The Null Device

Ireland votes Yes

The other big news this weekend, of course, Ireland voting in favour of legalising same-sex marriage. The margin (62%) was decisive enough, even without taking into account the fact that only one of Ireland's 43 parliamentary constituencies reported a majority against. The case is pretty much settled; even senior Catholic clergy have conceded that history was on the side of the change.

This result shows how much has changed in Ireland over the past few decades, and in particular, how much the influence of the Catholic Church, which once controlled all aspects of life in the republic, has waned. It has only been 22 years since homosexuality itself stopped being a crime in Ireland, and a decade or so longer since divorce became legal. Of course, the Church Holy Roman and Apostolic's influence still weighs heavily in one conspicuous area: abortion remains strictly illegal in Ireland, with several referenda in the past decades failing to reverse this. It is, to say the least, not at all clear that this would be repeated in any future referendum. (On the other hand, the experience in the US has shown that it is possible for a liberalisation in gay rights to occur alongside a rolling back of womens' reproductive rights, so legalised abortion in Ireland is by no means inevitable.)
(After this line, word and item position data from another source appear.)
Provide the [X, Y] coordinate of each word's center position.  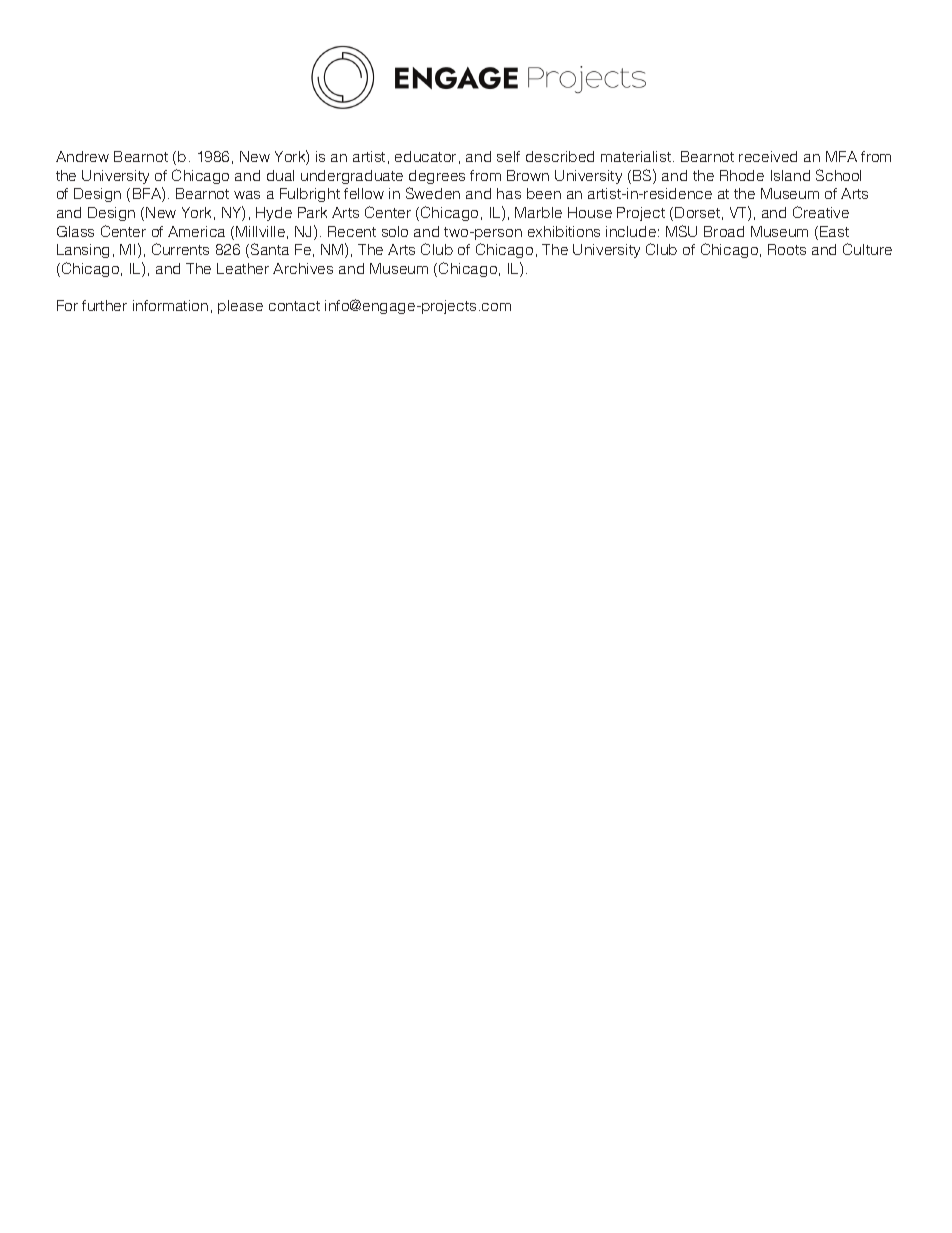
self [508, 156]
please [240, 307]
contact [294, 306]
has [509, 193]
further [104, 305]
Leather [243, 268]
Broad [724, 231]
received [768, 156]
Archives [303, 268]
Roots [787, 249]
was [247, 195]
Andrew [82, 156]
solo [395, 231]
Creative [821, 212]
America [196, 231]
The decision's impact will spread beyond the Irish Republic; calls for reform in Northern Ireland, the only part of the United Kingdom where same-sex marriage is illegal, are likely to be strengthened (though still face an uphill battle, with the conservative Democratic Unionist Party coming increasingly under evangelical Protestant influence. Considerably further afield, Australia is another place where this may have an impact. Australians famously like their politicians to be more conservative and moralistic than they themselves are, which has been reflected, as recently as a few years ago, in both major parties being against same-sex marriage. The vein of religious conservatism that animates this opposition, meanwhile, stems largely from Irish Catholic conservatism (the Prime Minister, Tony Abbott, is an conservative Catholic whose political views stem largely from the ultra-conservative, Democratic Labor Party, which emerged when the Catholic elements in the ALP left, citing creeping Communist influence in the party); while it is possible that Australia will remain as a sort of Galapagos of the Irish Catholic Right circa 1950, preserving this otherwise extinct culture in the way that a 19th-century dialect of English remains alive on the South Atlantic island of Tristan da Cunha, the fall of the Old Sod to secular modernity could have an effect.